# Materials provided
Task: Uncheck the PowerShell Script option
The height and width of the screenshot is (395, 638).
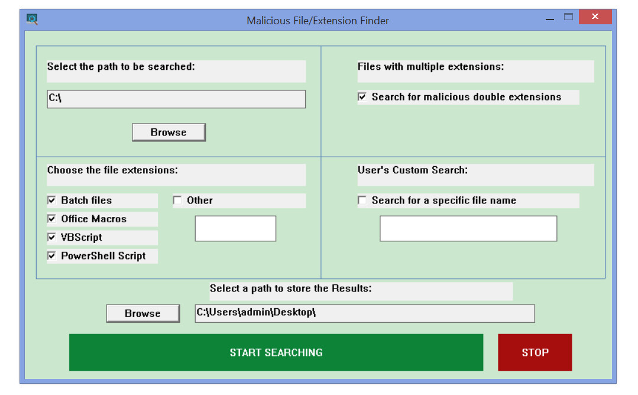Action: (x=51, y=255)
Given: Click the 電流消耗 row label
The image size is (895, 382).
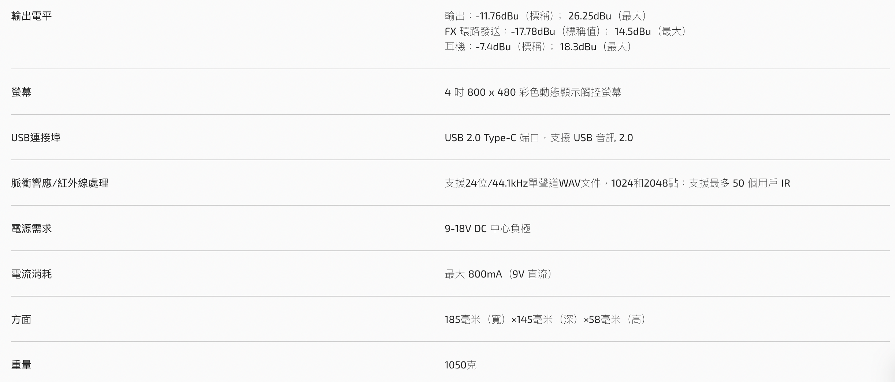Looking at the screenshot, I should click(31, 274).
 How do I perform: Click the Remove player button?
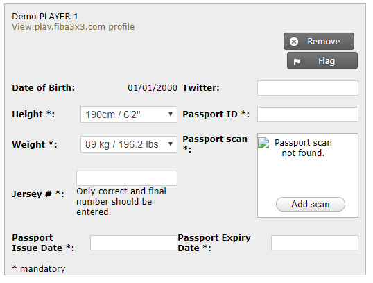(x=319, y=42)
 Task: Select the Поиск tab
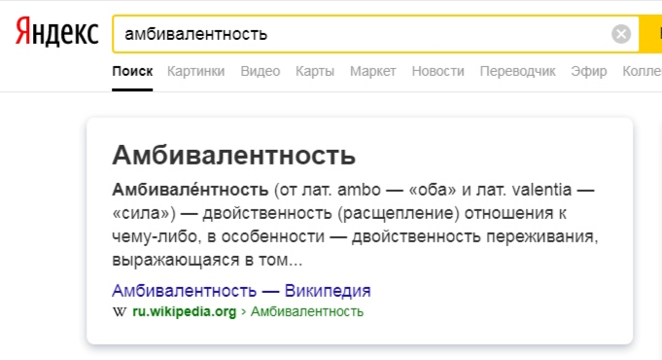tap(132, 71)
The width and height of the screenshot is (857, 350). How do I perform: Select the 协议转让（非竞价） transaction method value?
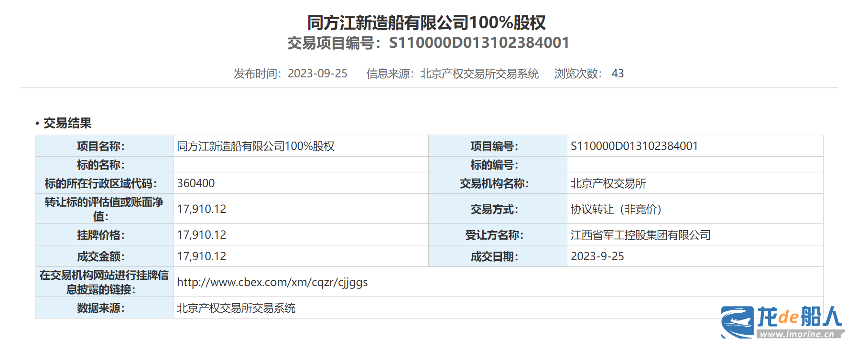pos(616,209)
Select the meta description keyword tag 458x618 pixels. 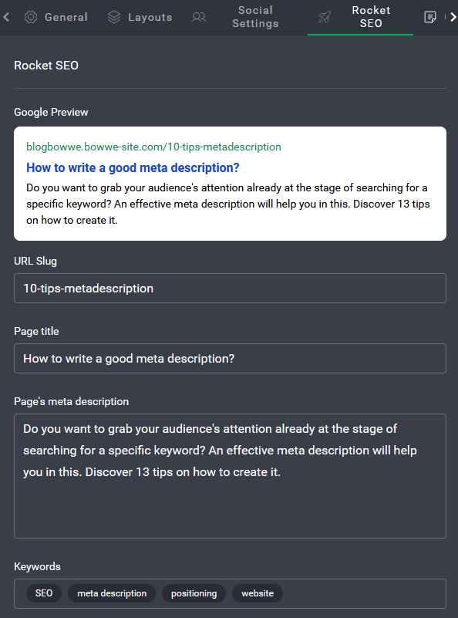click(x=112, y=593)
---
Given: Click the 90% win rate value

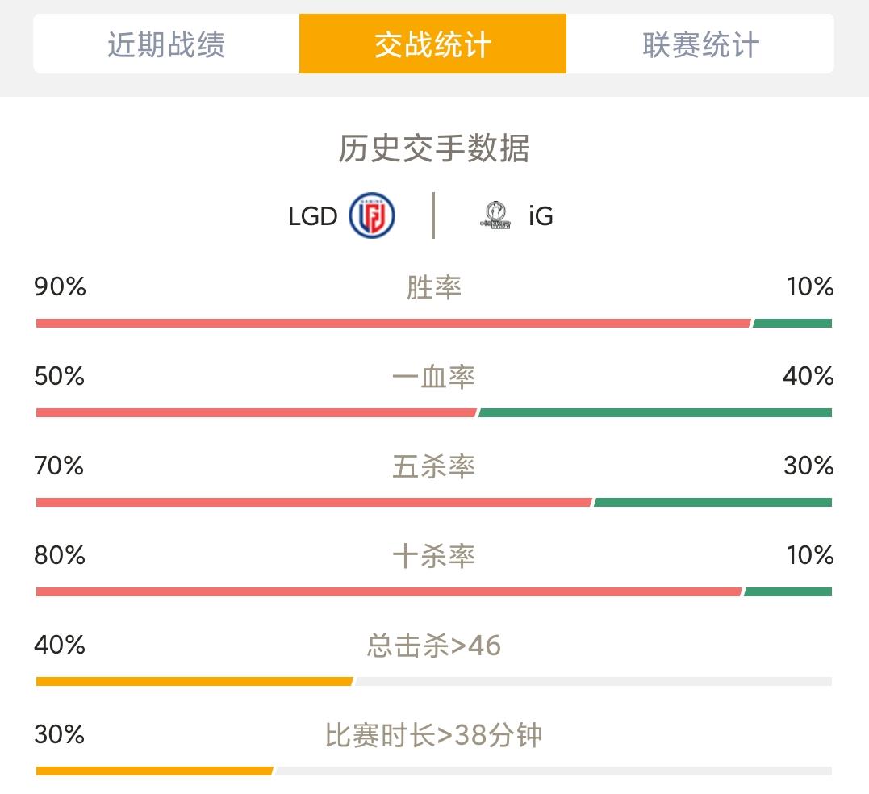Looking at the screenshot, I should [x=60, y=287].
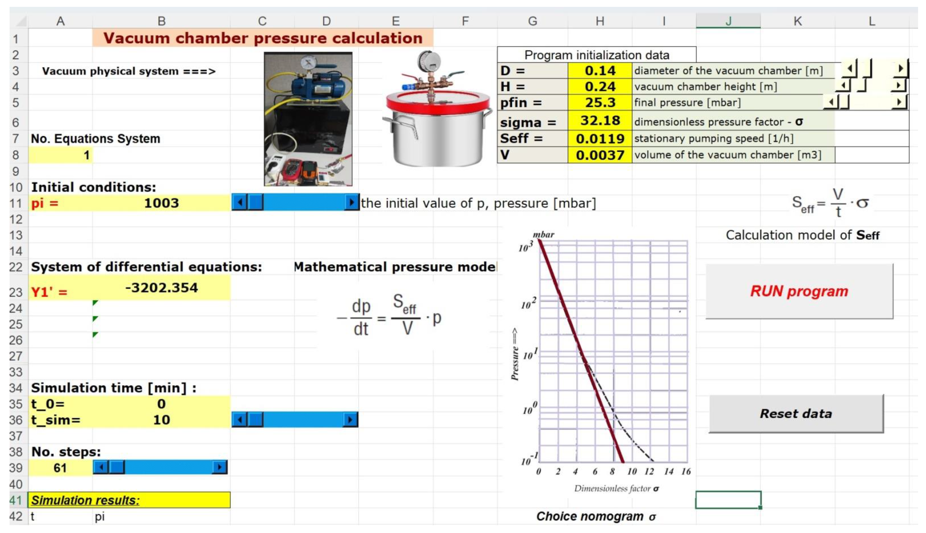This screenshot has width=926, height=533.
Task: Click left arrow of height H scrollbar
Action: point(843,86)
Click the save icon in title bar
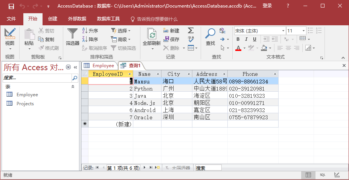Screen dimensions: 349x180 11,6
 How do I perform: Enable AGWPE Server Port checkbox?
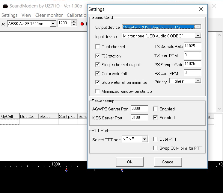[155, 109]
==
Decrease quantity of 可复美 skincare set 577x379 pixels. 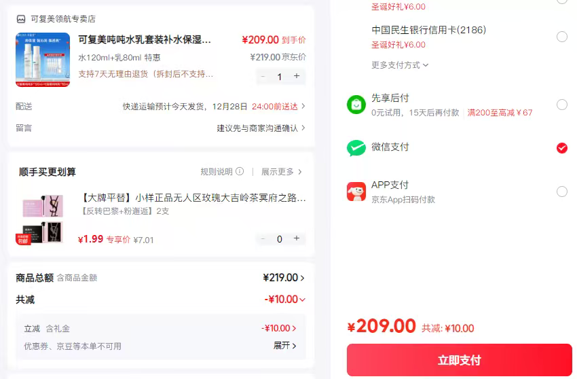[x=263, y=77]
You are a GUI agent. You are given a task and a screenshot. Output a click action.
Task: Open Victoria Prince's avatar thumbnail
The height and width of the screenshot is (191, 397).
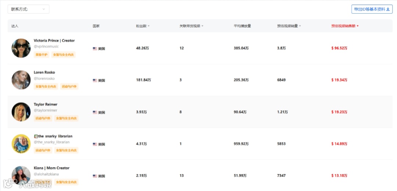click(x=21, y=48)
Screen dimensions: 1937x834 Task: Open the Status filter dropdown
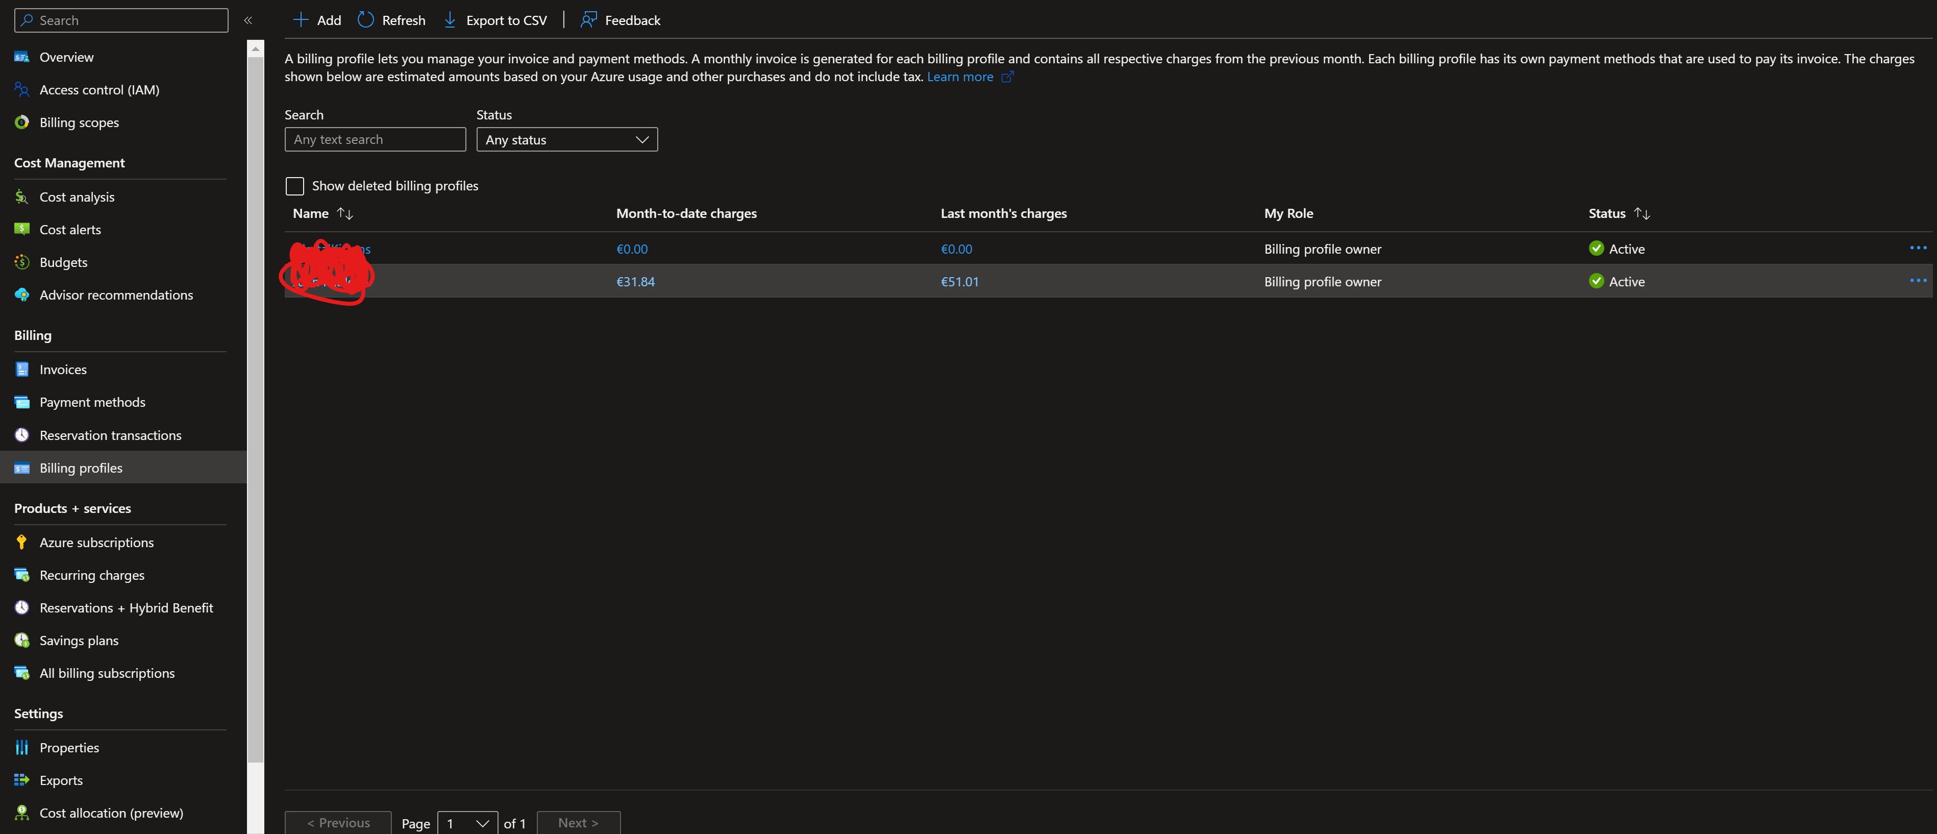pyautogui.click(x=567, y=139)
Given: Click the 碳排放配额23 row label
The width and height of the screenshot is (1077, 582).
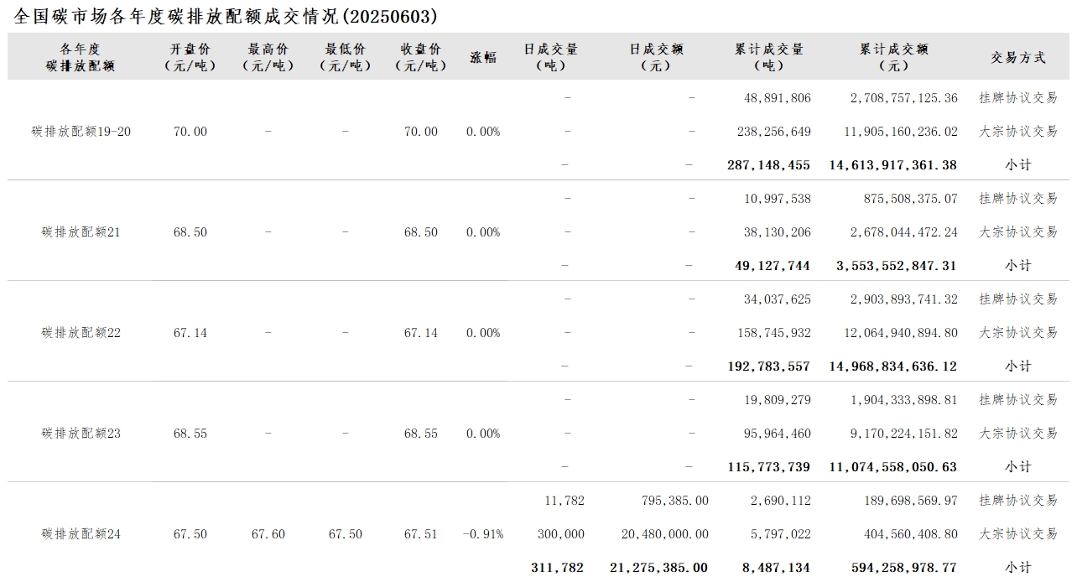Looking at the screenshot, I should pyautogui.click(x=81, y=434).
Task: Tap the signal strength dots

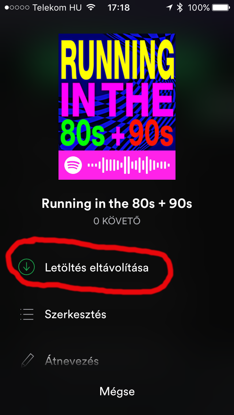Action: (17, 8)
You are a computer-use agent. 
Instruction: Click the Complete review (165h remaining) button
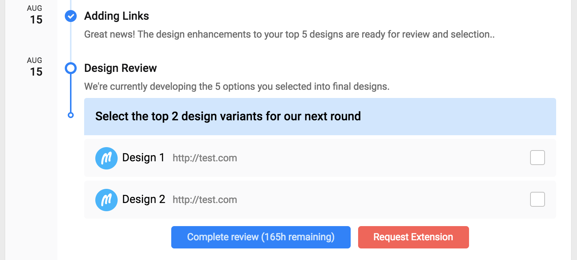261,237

# The task
Filter the records above, keeping only the lines that contain the string "perform", and copy each such line. Case counts.

# Exercise response
 How do I perform: Click the Remove player button?
The width and height of the screenshot is (857, 350). How do I perform: Select the 协议转让（非竞价） transaction method value?
 How do I perform: Enable AGWPE Server Port checkbox?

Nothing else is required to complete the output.